▶ Supplied text:
-=-=-
His job as the Nassau County Deputy Comptroller of Minority Affairs under then Comptroller Maragos gave Chauhan the opportunity to further grow South Asian owned businesses in Nassau, largely through a program known as MWBE (Minority and Women Business Enterprises Program). The program, he informed me, was created to use government resources to help facilitate business relationships between minority owned and female owned companies.

Chauhan said he believed MWBE would be a perfect fit for Nassau County, where there already existed large numbers of women owned and minority owned businesses.  “Through MWBE, I was presented with the wonderful opportunity to help expand already existing businesses, including those owned by South Asian American immigrants”, he stated.

The efforts on behalf of South Asian American business men and women actually pre-dated Chauhan’s jobs with the Comptroller (July 2015- December 2017). For ten years prior to being employed by Maragos, he was a business development consultant specializing in establishing marketing strategies for both large and small American businesses and major international corporations seeking to make commercial in-roads in South Asian Indian communities in the northeastern United States.

Chauhan explained how he utilized the relationships he developed with the owners and top executives of these businesses to develop new opportunities for South Asian American entrepreneurs and at the same time create jobs for people in their communities. “I helped explain to these business leaders that the best way to grow their own businesses in the South Asian American community was to build commercial relationships with business men and women in that community”, he recalled. “Most listened to that advice. As a result, their businesses and the businesses owned by South Asian Americans grew, and thousands of people from our community were hired to fill the many new high paying jobs which had been created.”
-=-=-
[Entries for locating text and elements]

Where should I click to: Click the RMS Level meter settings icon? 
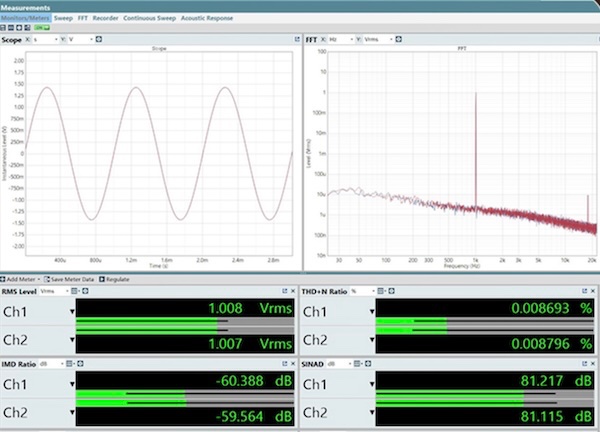(75, 291)
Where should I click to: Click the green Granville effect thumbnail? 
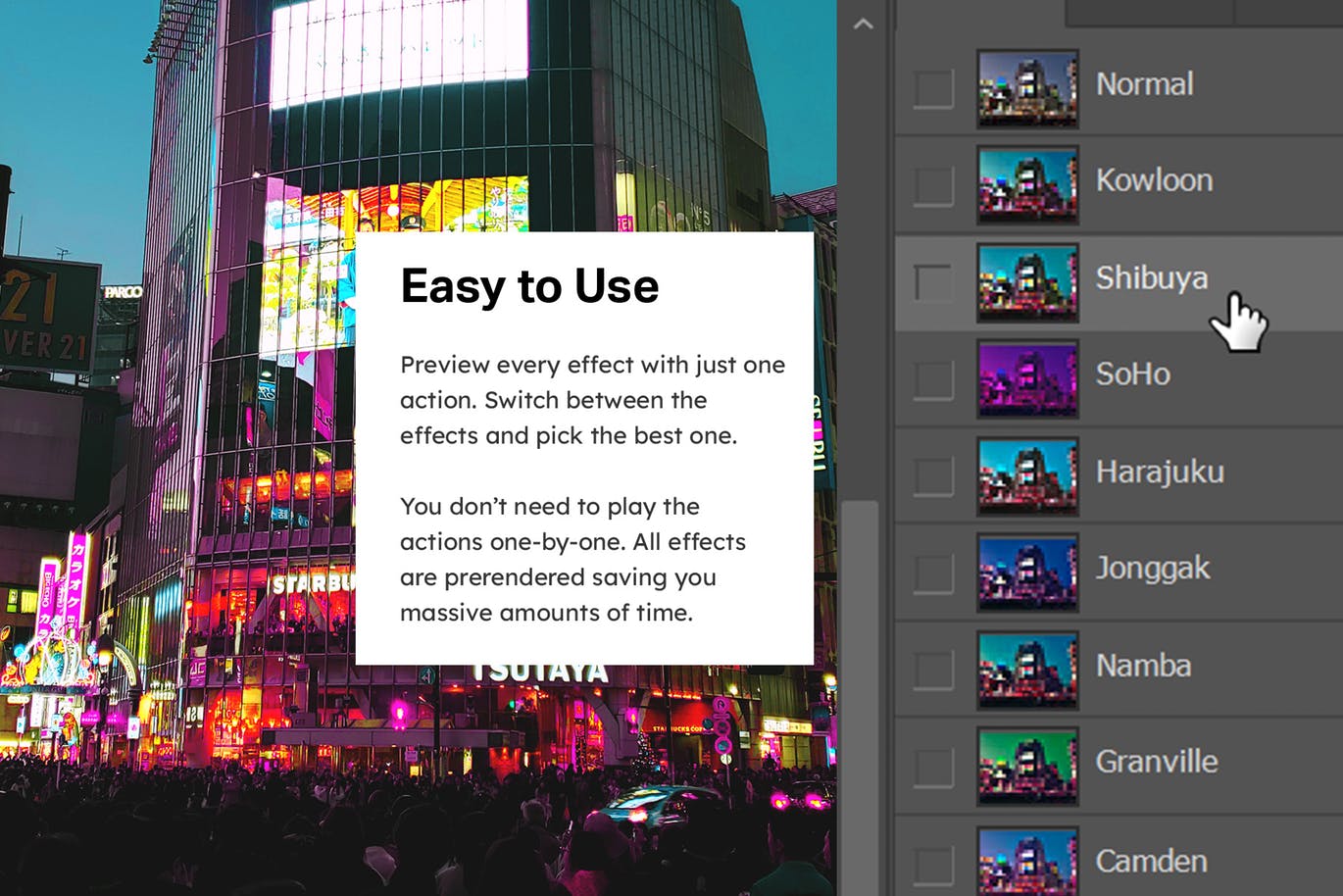coord(1027,766)
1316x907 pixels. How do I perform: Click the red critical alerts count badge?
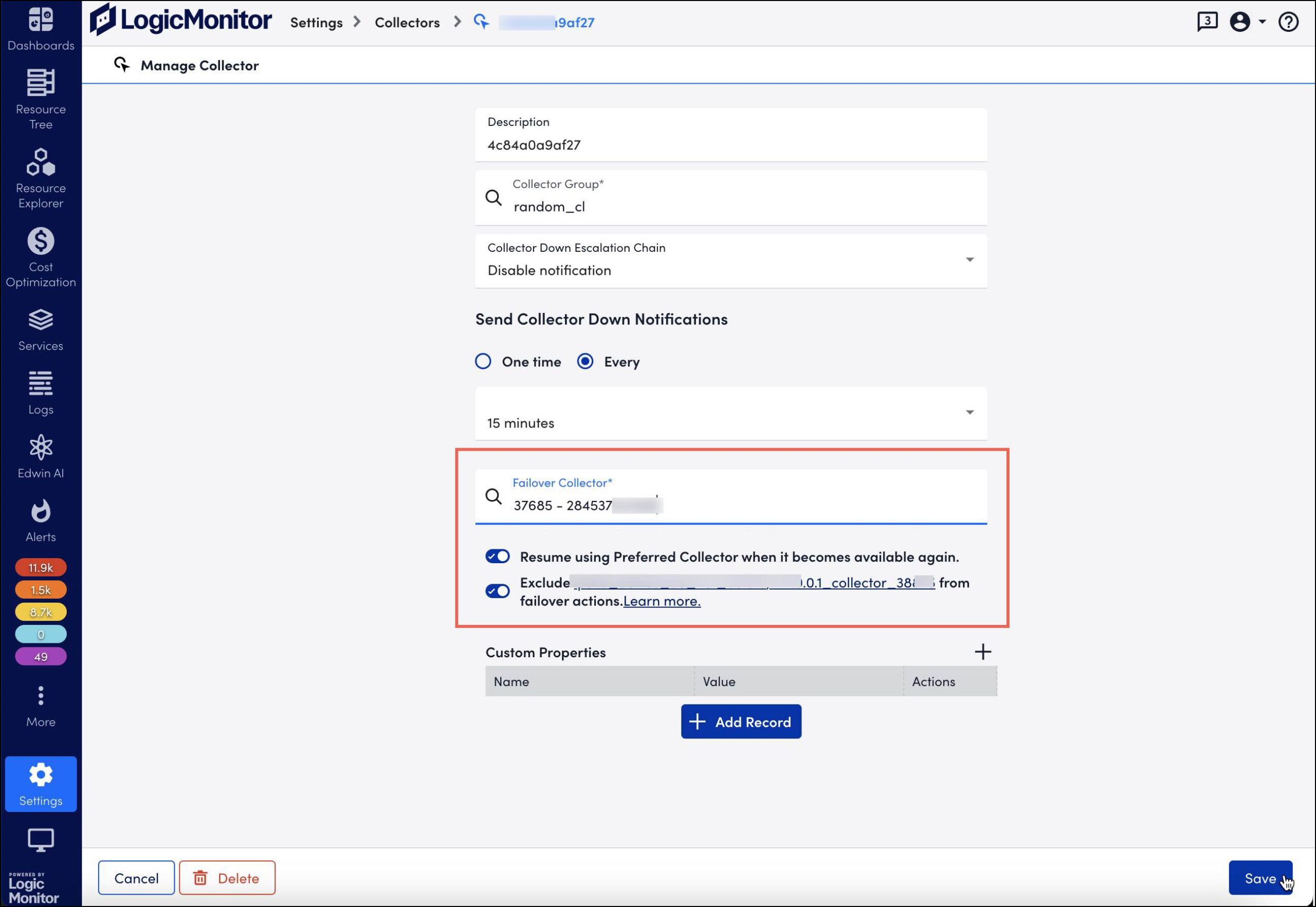[x=41, y=567]
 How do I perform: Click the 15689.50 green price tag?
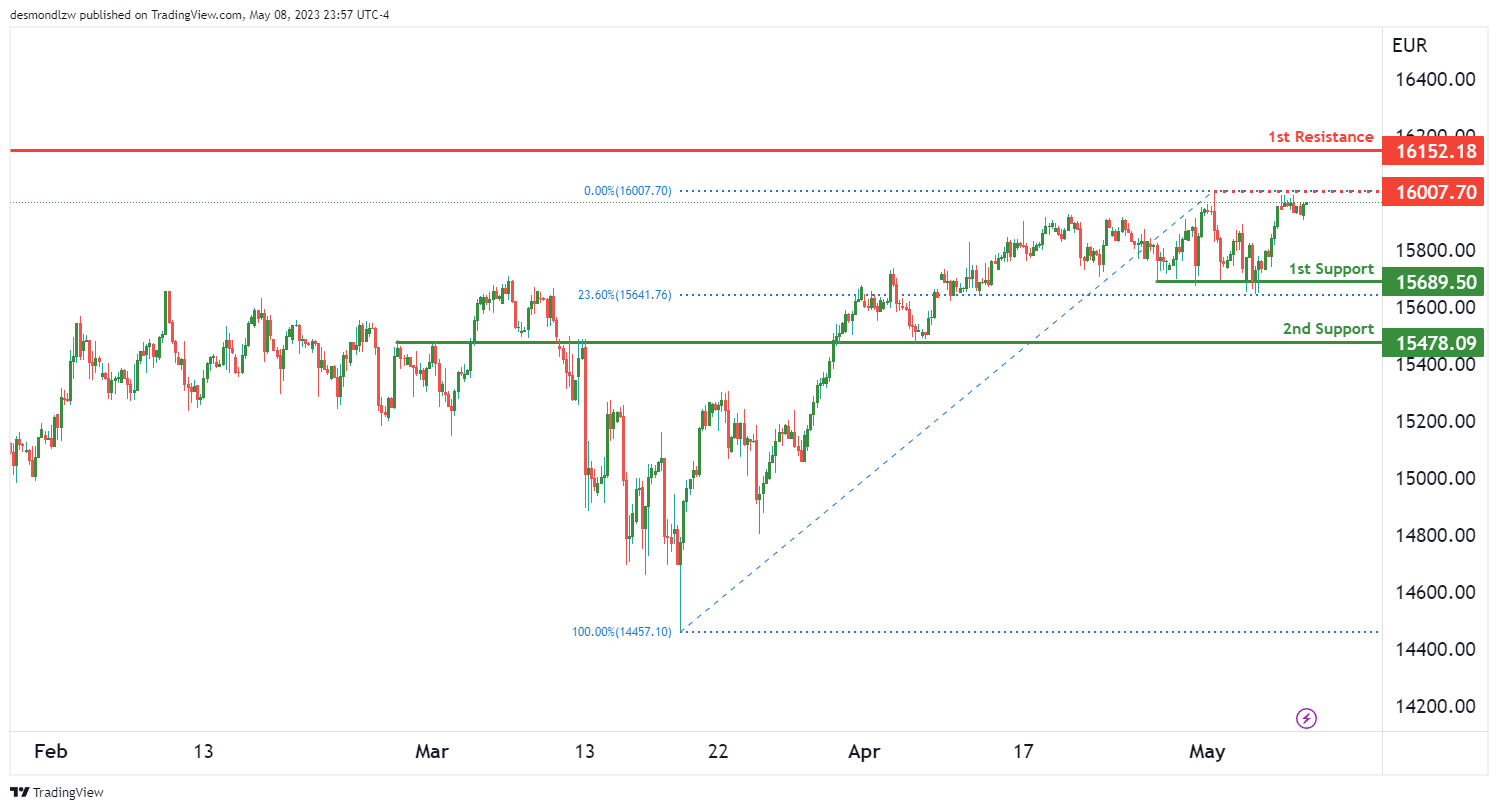pos(1432,283)
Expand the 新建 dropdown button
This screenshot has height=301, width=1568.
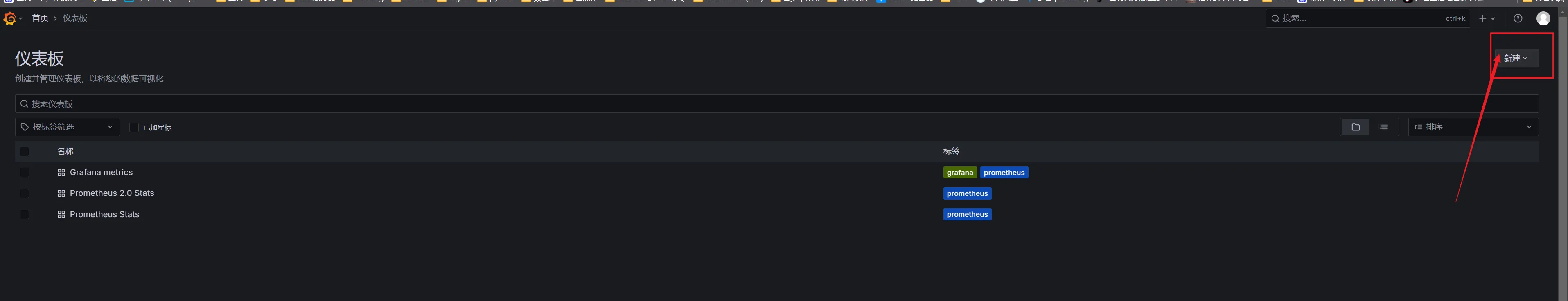(1516, 58)
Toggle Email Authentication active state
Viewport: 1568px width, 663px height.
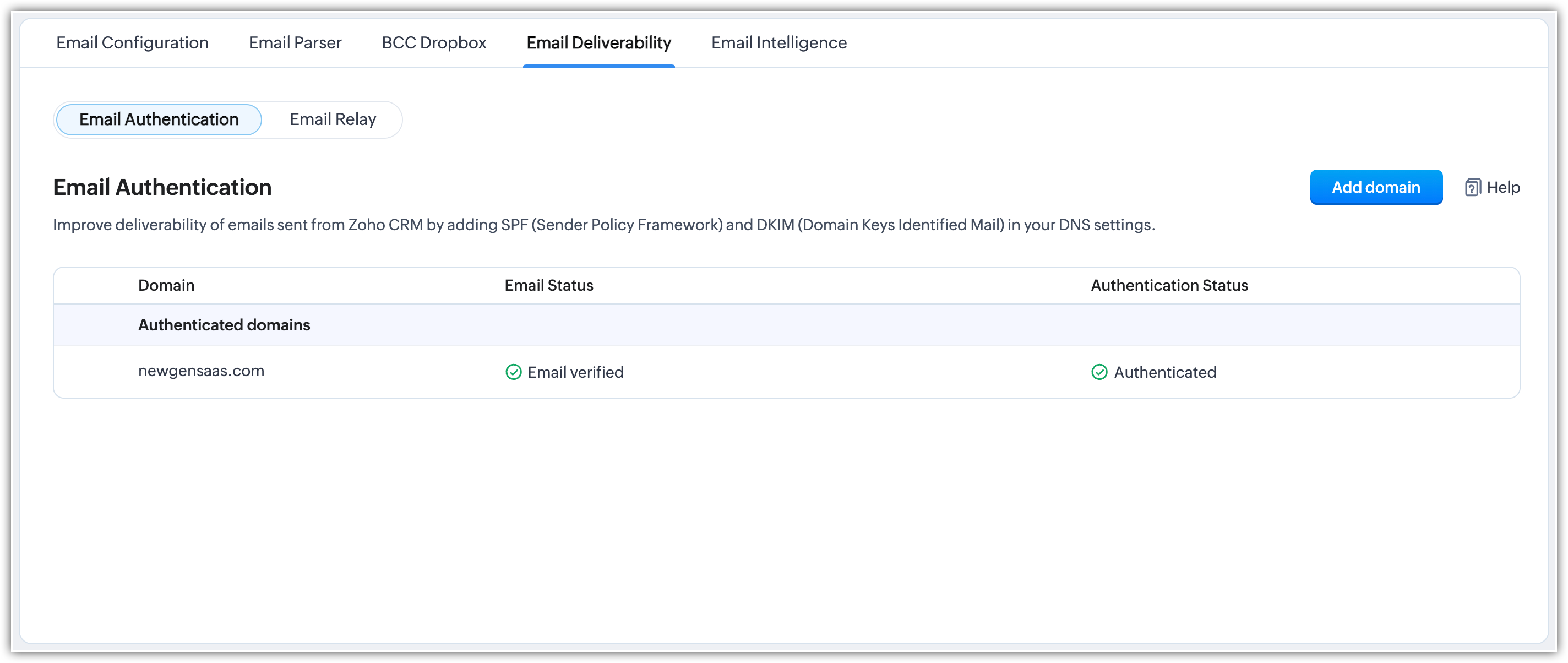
-=-=-
▶ Request 1:
Repeat the full passage about Chauhan and the MWBE program without any changes.
▶ Request 2:
In the entries from the line containing "Where should I click to: Click the green" through the end of the entries, replace "green" with "yellow" and keep all other wording the same. Give only those lines, and leave out the pictures.

▶ Result 1:
His job as the Nassau County Deputy Comptroller of Minority Affairs under then Comptroller Maragos gave Chauhan the opportunity to further grow South Asian owned businesses in Nassau, largely through a program known as MWBE (Minority and Women Business Enterprises Program). The program, he informed me, was created to use government resources to help facilitate business relationships between minority owned and female owned companies.

Chauhan said he believed MWBE would be a perfect fit for Nassau County, where there already existed large numbers of women owned and minority owned businesses.  “Through MWBE, I was presented with the wonderful opportunity to help expand already existing businesses, including those owned by South Asian American immigrants”, he stated.

The efforts on behalf of South Asian American business men and women actually pre-dated Chauhan’s jobs with the Comptroller (July 2015- December 2017). For ten years prior to being employed by Maragos, he was a business development consultant specializing in establishing marketing strategies for both large and small American businesses and major international corporations seeking to make commercial in-roads in South Asian Indian communities in the northeastern United States.

Chauhan explained how he utilized the relationships he developed with the owners and top executives of these businesses to develop new opportunities for South Asian American entrepreneurs and at the same time create jobs for people in their communities. “I helped explain to these business leaders that the best way to grow their own businesses in the South Asian American community was to build commercial relationships with business men and women in that community”, he recalled. “Most listened to that advice. As a result, their businesses and the businesses owned by South Asian Americans grew, and thousands of people from our community were hired to fill the many new high paying jobs which had been created.”

▶ Result 2:
Where should I click to: Click the yellow Granville effect thumbnail? 
coord(1027,766)
1316x907 pixels. How do I perform: Click the red critical alerts count badge?
[x=41, y=567]
 How do I perform: Click the 15689.50 yellow price tag?
pos(1432,283)
Expand the 新建 dropdown button
This screenshot has height=301, width=1568.
(1516, 58)
Toggle Email Authentication active state
Viewport: 1568px width, 663px height.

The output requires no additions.